Старик с силой ударил по крепкому деревянному столу и тот кажется аж… треснул? Сколько же силищи в этих пудовых кулаках?
Миг — и перед глазами вспыхнуло воспоминание о том, как паренек осторожно переносит сверкающий молниями цветок в специальный короб и случайно кусочком незащищенной кожи касается его. Удар. Беспамятство.
Вот оно что… Значит, именно заряд этого цветка и убил парня, или его сознание. Потому что личности парня я до сих пор не ощущал, только обрывки воспоминаний.
— Элиас-Элиас… не ожидал я от тебя такого. Всякого ожидал, но это… Ты же знал, как он мне нужен и все равно полез…
Грэм посмотрел на меня долгим взглядом, словно принимая какое-то внутреннее решение.
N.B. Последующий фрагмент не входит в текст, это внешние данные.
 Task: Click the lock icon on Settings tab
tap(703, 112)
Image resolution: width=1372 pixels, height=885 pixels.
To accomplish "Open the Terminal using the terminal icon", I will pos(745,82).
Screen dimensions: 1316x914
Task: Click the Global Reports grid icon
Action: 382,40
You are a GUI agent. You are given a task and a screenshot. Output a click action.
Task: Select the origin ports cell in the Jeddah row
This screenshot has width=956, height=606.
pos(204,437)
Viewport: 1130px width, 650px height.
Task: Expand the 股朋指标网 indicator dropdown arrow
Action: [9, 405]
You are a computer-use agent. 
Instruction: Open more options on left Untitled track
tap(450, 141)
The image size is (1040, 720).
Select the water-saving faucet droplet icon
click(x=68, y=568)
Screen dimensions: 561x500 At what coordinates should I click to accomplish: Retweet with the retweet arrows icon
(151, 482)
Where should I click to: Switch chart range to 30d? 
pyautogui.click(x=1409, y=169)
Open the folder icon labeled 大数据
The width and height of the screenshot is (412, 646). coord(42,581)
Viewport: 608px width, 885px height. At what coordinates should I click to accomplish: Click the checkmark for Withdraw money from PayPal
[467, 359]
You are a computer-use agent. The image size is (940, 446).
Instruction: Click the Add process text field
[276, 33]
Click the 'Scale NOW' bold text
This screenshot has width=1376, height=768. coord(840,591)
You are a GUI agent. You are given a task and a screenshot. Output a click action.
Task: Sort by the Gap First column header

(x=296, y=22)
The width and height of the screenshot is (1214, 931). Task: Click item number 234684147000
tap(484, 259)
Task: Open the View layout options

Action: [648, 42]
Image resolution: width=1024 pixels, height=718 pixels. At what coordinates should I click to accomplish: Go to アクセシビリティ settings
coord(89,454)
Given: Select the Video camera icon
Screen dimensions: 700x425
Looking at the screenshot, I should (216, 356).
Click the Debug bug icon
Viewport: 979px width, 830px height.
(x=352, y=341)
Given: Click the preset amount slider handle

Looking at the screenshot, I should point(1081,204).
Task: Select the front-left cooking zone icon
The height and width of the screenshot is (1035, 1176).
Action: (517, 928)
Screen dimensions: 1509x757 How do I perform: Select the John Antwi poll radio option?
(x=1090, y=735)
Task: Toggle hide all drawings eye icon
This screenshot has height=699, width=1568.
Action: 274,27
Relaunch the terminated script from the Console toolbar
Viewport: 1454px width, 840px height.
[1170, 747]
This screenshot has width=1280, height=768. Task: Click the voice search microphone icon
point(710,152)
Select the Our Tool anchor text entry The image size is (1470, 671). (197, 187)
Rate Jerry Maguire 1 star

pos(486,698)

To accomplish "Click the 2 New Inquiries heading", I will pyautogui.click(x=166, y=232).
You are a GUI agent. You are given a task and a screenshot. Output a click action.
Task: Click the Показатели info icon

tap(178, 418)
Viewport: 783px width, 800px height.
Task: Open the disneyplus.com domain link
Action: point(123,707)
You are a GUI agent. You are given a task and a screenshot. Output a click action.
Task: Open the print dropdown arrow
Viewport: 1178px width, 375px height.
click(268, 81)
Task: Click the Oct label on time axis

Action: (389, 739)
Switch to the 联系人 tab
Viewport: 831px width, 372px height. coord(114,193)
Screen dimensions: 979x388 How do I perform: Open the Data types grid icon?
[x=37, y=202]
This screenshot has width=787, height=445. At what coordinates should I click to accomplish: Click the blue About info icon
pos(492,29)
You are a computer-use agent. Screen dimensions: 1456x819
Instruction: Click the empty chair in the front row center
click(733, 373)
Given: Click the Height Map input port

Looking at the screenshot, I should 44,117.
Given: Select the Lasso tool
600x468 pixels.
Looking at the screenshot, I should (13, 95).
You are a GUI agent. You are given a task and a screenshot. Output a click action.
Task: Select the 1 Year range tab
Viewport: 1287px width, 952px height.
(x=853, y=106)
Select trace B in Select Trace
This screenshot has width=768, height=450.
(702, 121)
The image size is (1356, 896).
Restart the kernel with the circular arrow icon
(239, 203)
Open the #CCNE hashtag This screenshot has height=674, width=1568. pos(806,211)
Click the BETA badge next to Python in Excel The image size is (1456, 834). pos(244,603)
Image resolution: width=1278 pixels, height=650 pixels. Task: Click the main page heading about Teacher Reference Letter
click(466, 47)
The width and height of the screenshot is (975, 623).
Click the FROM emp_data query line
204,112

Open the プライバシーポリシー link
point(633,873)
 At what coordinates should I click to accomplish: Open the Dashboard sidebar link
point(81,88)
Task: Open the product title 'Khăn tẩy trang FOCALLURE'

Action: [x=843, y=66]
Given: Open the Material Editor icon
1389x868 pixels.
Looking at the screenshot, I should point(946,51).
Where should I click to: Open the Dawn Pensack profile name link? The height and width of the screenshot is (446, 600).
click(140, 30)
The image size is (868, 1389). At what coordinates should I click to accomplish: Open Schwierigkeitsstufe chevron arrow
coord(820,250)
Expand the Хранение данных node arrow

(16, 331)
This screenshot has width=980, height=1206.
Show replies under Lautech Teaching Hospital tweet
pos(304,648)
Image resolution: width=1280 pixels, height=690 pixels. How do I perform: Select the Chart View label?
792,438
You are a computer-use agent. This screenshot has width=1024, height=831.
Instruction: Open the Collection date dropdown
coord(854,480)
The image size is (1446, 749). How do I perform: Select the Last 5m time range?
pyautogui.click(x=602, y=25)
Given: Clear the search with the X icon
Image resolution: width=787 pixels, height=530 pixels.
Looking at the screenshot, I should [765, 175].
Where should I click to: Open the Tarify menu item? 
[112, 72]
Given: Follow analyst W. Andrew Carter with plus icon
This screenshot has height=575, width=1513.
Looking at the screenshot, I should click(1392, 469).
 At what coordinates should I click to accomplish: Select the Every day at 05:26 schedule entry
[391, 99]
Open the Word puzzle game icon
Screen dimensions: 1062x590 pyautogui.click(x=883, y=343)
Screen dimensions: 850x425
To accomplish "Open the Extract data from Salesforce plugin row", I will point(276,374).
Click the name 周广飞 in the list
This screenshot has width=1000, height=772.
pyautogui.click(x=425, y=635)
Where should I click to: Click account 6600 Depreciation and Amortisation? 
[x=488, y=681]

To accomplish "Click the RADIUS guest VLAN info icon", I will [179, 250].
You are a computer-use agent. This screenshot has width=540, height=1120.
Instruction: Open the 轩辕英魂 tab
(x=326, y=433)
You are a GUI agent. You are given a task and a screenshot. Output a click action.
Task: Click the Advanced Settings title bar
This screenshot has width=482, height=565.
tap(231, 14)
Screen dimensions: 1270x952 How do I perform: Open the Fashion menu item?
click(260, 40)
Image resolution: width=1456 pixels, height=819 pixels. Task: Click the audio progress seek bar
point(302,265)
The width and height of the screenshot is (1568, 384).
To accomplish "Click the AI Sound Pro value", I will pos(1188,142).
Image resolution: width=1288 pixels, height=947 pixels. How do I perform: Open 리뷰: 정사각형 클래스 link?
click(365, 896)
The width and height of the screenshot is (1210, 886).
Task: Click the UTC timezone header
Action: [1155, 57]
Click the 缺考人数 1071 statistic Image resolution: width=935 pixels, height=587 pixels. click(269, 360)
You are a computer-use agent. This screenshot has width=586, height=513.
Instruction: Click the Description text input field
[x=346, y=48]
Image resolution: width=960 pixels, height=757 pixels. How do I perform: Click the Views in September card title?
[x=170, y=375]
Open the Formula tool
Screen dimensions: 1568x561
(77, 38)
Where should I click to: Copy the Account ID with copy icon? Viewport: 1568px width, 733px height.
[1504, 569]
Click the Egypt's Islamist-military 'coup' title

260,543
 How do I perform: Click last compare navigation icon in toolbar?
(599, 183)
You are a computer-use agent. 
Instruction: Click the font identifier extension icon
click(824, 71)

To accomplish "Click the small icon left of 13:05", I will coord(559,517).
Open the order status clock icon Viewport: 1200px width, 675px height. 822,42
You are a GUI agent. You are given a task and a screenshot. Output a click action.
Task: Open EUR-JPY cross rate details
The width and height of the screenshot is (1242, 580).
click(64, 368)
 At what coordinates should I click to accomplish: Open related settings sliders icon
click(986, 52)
— Когда ты очухаешься окончательно, Элиас… ты покинешь мой…
Слово «дом», которое он хотел произнести застряло у него в горле. И я вдруг понял его, вот так окончательно порвать отношения с единственным родным человеком, даже настоящим говном — трудно.
Наверное, поэтому он стиснул зубы и молча шагнул к двери.
А я вдруг заметил на руках деда черные немного пульсирующие прожилки, выглядывающие из-под рубахи.
Яд! — голову пронзила ясная мысль.
— Что это? Яд? — вырвалось у меня. Выглядел он… опасно.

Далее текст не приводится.